Dataset content:
============================================================
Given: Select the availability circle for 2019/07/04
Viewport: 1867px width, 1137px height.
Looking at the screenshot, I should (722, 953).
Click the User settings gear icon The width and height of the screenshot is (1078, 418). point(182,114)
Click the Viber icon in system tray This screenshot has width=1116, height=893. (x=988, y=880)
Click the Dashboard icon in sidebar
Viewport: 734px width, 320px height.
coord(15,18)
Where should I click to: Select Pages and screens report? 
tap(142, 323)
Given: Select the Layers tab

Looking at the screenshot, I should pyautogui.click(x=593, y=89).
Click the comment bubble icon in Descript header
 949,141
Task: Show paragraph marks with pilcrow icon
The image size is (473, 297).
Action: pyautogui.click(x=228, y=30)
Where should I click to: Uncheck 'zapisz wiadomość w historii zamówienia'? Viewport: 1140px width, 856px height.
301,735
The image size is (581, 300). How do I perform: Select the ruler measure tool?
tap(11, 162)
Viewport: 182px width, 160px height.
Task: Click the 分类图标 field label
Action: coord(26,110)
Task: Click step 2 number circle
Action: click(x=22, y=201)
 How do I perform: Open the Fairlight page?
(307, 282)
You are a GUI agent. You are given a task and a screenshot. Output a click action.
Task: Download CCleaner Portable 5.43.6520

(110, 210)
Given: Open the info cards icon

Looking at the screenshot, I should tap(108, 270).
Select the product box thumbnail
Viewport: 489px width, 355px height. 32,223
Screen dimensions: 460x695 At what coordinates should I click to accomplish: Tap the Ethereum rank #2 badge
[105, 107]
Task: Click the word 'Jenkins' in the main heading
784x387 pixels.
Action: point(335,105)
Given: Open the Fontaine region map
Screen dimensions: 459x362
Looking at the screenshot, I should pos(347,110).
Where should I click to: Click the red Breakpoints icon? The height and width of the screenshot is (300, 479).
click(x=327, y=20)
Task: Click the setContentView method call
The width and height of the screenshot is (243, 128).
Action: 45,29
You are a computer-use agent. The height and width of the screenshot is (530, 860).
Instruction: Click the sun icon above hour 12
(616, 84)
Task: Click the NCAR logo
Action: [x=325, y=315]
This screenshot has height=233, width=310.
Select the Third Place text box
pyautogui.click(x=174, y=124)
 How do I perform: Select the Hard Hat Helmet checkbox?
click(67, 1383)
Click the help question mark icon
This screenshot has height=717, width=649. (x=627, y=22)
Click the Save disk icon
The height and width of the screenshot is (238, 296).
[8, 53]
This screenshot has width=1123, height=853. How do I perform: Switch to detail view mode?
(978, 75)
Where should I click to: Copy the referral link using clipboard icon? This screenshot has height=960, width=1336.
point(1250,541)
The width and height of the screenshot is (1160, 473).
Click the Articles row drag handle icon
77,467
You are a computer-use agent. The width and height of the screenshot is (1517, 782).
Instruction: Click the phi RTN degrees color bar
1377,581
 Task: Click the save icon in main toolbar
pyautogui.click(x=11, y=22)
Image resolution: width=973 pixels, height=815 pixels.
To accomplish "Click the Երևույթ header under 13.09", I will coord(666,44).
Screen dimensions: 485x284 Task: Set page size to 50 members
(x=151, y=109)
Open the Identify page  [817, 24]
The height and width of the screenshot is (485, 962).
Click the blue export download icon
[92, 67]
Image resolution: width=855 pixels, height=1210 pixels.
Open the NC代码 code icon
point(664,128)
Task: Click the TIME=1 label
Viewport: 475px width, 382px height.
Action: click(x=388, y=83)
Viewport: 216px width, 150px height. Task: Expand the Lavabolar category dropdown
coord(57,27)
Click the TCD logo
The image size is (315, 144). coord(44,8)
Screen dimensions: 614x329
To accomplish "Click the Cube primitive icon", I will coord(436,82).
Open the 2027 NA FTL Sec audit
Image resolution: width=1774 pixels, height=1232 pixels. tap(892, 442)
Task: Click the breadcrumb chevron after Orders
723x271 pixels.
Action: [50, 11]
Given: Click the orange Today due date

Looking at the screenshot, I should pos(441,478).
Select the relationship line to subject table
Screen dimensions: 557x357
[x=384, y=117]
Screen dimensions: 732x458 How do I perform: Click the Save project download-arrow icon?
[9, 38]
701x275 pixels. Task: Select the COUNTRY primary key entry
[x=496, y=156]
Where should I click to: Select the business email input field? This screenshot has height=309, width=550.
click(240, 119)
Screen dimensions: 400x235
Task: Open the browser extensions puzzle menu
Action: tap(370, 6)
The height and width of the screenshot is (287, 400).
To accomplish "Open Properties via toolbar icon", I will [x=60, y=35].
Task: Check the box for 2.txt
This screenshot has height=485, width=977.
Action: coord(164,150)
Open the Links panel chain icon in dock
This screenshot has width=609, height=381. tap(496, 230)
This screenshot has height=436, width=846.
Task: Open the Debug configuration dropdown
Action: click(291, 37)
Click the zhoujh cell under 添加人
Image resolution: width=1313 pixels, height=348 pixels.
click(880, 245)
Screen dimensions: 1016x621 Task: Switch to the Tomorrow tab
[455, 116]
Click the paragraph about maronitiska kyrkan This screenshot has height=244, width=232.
============================================================
Your assignment:
With "under" as the word to match, copy each line of the records that has it.

Result of this exercise:
To accomplish "Click the Երևույթ header under 13.09", I will coord(666,44).
Click the zhoujh cell under 添加人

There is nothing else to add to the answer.